O estudo foi realizado no Laboratório de Produtos e Tecnologia em Processos (LPT), vinculado ao Departamento de Química Orgânica e Inorgânica da UFC, sob coordenação do professor Diego Lomonaco. A pesquisa analisou papéis térmicos utilizados em comprovantes de cartões, recibos de supermercados, senhas de atendimento e outros documentos emitidos por impressoras que utilizam calor em vez de tinta.
Absorção pode aumentar até dez vezes
Segundo os pesquisadores, o BPA permanece na superfície do papel e pode ser transferido para a pele durante o manuseio. O risco aumenta quando a pessoa está com as mãos úmidas ou utiliza álcool em gel ou cremes hidratantes, situações que podem elevar a absorção da substância em até dez vezes.
O professor Diego Lomonaco explica que, diferentemente da ingestão, a absorção pela pele faz com que o composto entre diretamente na corrente sanguínea em sua forma ativa, sem passar inicialmente pelo fígado, órgão responsável por metabolizar parte da substância.
Possíveis impactos à saúde
O bisfenol A é amplamente estudado por seus efeitos sobre o sistema endócrino. Pesquisas científicas associam a exposição ao composto a alterações hormonais, problemas reprodutivos, distúrbios metabólicos e neurológicos, além do aumento do risco para alguns tipos de câncer, como os de mama e próstata. Trabalhadores que manuseiam papéis térmicos com frequência tendem a apresentar níveis mais elevados de BPA no organismo.
Os pesquisadores também alertam que alguns fabricantes substituem o BPA pelo bisfenol S (BPS), composto da mesma família que, segundo estudos, apresenta riscos semelhantes à saúde.

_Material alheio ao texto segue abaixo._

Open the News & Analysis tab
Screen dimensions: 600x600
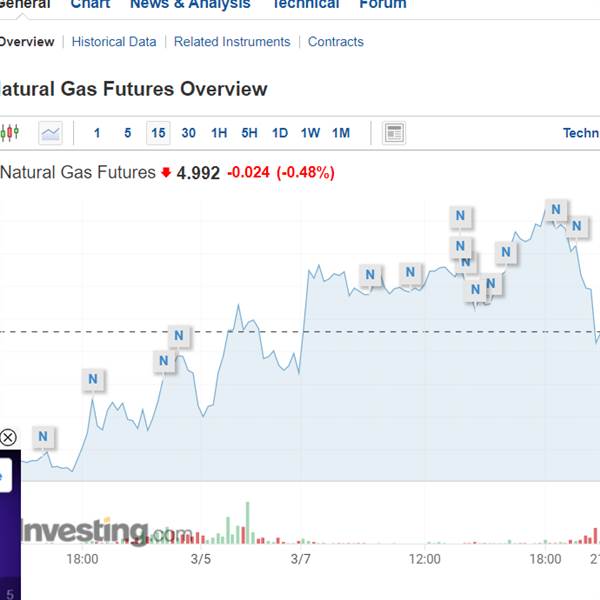(190, 4)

Falta de regulamentação preocupa
De acordo com a pesquisa, o Brasil ainda não possui regulamentação específica sobre a composição química dos papéis térmicos. Com isso, fabricantes e fornecedores não são obrigados a informar quais substâncias estão presentes no material, o que dificulta o controle e a fiscalização.
O estudo destaca que empresas que utilizam grandes volumes desse tipo de papel, como bancos, supermercados e redes varejistas, não têm garantia sobre a composição dos produtos adquiridos. Por isso, os pesquisadores recomendam a realização de análises laboratoriais para identificar a presença de bisfenóis e reduzir a exposição de trabalhadores e consumidores.